--- START Selected excerpt ---

Michael Hammond seeks Scott school board seat

Photo/Cassandra Brown
“I’ve been in project management for 20 years, and you can’t go into a situation where you don’t have a contingency,” Mike Hammond says of the board’s performance in addressing solutions to Warrenton’s aging middle schools.
I support Mike running for school board because he’s a good guy, an honest guy, and we see some of the same issues as needing improvement.
— Natalie Erdossy, Scott District resident
Michael Steven Hammond
• Age: 44

• Home: Near New Baltimore.

• Office sought: Scott District school board seat.

• Work: Senior project manager, Forcepoint, a cyber security company in Herndon, 2017-present.

• Experience: 11 years in online banking and bill paying services; product portfolio manager, Fiserv; 2016-17; project manager, ACI, 2012-16.

• Education: Classes in education, Lord Fairfax Community College, 2006; certification in systems engineering, Stratford University, 1998; classes in theater, Brigham Young University, Idaho, 1993; Watkins Mill (Md.) High School, 1992.

• Organizations: Jamison’s Farm Homeowners’ Association, 2012-18; Fauquier Democratic Committee, 2016 to present.

• Family: Wife, Carie; children, Carly, 12, and Jocelyn, 10.

• Hobbies: Playing guitar, building theatre sets, riding motorcycles and fishing.

• Facebook: Click here.
By .(JavaScript must be enabled to view this email address)
Staff Journalist
A parent and cyber security project manager who lives near New Baltimore will run for Scott District’s school board seat in 2019.

Michael Hammond, 44, has become the first school board challenger to announce his candidacy for election next November.

Promising to focus on fair compensation for teachers, improved fiscal responsibility, resolution of the aging middle school issue and better communication with stakeholders, Mr. Hammond announced his candidacy late last month.

“When my daughter went into middle school, I became more aware of issues in the community, especially because her school (Warrenton Middle) is one of the targets for change,” Mr. Hammond said.

--- END Selected excerpt ---
--- START Record excerpts ---

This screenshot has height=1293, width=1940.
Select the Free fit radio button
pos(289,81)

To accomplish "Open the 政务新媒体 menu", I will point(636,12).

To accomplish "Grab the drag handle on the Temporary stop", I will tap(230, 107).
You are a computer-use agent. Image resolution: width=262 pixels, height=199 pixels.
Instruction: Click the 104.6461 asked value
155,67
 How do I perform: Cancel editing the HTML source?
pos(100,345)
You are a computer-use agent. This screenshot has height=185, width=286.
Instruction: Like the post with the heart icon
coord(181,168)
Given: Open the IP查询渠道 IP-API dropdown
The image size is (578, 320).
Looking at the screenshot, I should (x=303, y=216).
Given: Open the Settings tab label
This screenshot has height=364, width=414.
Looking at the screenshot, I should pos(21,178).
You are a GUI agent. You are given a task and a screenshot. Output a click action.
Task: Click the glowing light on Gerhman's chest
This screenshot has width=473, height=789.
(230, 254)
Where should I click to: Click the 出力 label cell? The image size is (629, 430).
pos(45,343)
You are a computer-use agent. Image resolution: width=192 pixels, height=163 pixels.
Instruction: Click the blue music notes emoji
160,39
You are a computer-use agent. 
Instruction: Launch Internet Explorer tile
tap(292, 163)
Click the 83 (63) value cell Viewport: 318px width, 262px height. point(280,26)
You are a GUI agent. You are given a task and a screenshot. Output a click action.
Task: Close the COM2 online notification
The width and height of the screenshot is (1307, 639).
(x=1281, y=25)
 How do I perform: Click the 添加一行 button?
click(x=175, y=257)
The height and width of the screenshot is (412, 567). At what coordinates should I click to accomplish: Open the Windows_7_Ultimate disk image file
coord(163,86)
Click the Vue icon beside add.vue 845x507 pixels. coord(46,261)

--- END Record excerpts ---

#### Given instruction A
According to the article on Michael Hammond's school board run, why did he become more aware of issues in the community? Answer in one to three sentences.
#### Given instruction B
List every issue that the article on Michael Hammond's school board run says he promises to focus on.
#### Given instruction C
Continue the article on Michael Hammond's school board run from the point where it stops.
The material is not needed for anything here.

#### Exercise answer A
He became more aware when his daughter started middle school. Her school, Warrenton Middle, is one of the targets for change.

#### Exercise answer B
- Fair compensation for teachers
- Improved fiscal responsibility
- Resolution of the aging middle school issue
- Better communication with stakeholders

#### Exercise answer C
Running for school board “is something I believe in,” he said. “You talk to enough people and get enough encouragement and say, ‘It’s time’.”

A Fauquier resident for 15 years, Mr. Hammond has two daughters — one at Warrenton Middle and the other at Ritchie Elementary.

After talking with parents and teachers such as Jennifer McIntyre, who taught both of his daughters at Ritchie, Mr. Hammond decided in September that he would run for the seat, which Suzanne Sloane won in 2015.

Scott District resident Natalie Erdossy met Mr. Hammond about three years ago through her children’s ballet classes at Lasley Center for the Performing Arts.

Mr. Hammond’s daughter performs there and he designs sets for the organization twice a year.

“Mike is a great communicator and a person who is able to find solutions to ongoing issues,” Ms. Erdossy said. “I’ve seen him troubleshoot at the dance studio and in life, and he’s good with that. The county would benefit from having his perspective and his ability to reach compromise across a number of issues.”

Her two oldest children attend Greenville Elementary after years of home schooling.

“I support Mike running for school board because he’s a good guy, an honest guy, and we see some of the same issues as needing improvement,” Ms. Erdossy said. “In particular, teacher salaries . . . . It’s abysmal that we can’t do better by our teachers, and that’s an issue that needs resolution.”

She described Mr. Hammond as “funny, personable. He’s a very involved parent, and that’s something the school board needs as well.

“I know he shares my concerns . . . with a more productive relationship with the board of supervisors. I would like to see the supervisors and school board work more collaboratively. Especially when comes to Warrenton Middle School issue,” Ms. Erdossy added.

Teacher salaries represent a major issue for Mr. Hammond.

“I feel like they’re not getting the attention they deserve,” he said. “I think there’s more the community and county can do for them.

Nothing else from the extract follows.